While paging through The Ordinary Parent’s Guide to Teaching Reading, I came across a fascinating little story from author Jessie Wise’s personal experience:

“I was adopted by an elderly couple who had been educated in an isolated, rural one-room schoolhouse. By her eighth and final year of school, Meme had studied algebra, Latin, and the literature excerpts in the old McGuffey’s readers. Uncle Luther had stopped school after sixth grade, but he had an aptitude for mathematics and taught himself carpentry and draftsmanship. They lived on a small subsistence farm in Tidewater Virginia.

Meme and Uncle Luther had been taught reading and spelling by sounding out letters, and they began to teach me the same way, forming words with alphabet blocks. Later they taught me to write on a small blackboard – I’m sure their own school experience had included a slate!

The first-grade teacher in the local public school heard that Meme and Uncle Luther were teaching me to read at home using old-fashioned methods. The teacher made a special visit to our home to tell them to stop teaching me. ‘Reading is not taught this way anymore,’ she warned. ‘There are new methods. You will ruin her education if you persist in doing things the old-fashioned way.’

My education wasn’t ruined by my early reading lessons; I was placed directly into second grade when I started school. I consistently remained at the top of my class throughout school. I was also the only girl in that small, rural class to graduate from college. I think the foundation that I was given in reading and the encouragement to do well academically were keys to that success.”
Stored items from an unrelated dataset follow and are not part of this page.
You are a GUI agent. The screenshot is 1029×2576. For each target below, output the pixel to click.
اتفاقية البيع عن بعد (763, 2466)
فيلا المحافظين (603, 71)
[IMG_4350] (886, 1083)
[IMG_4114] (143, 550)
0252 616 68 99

Today, 14 percent of adults can’t read, and of those who can, only 13 percent are able to do so proficiently. In fact, half of all adults can’t read a book written at an eighth grade level. This is after years of new methods which promise to teach children to read more efficiently and effectively.

If we want to raise children who are proficient readers, who understand the world in which they live, and who will one day be the leaders of the next generation, are American parents going to have to take things into their own hands and teach their children to read outside of the education system?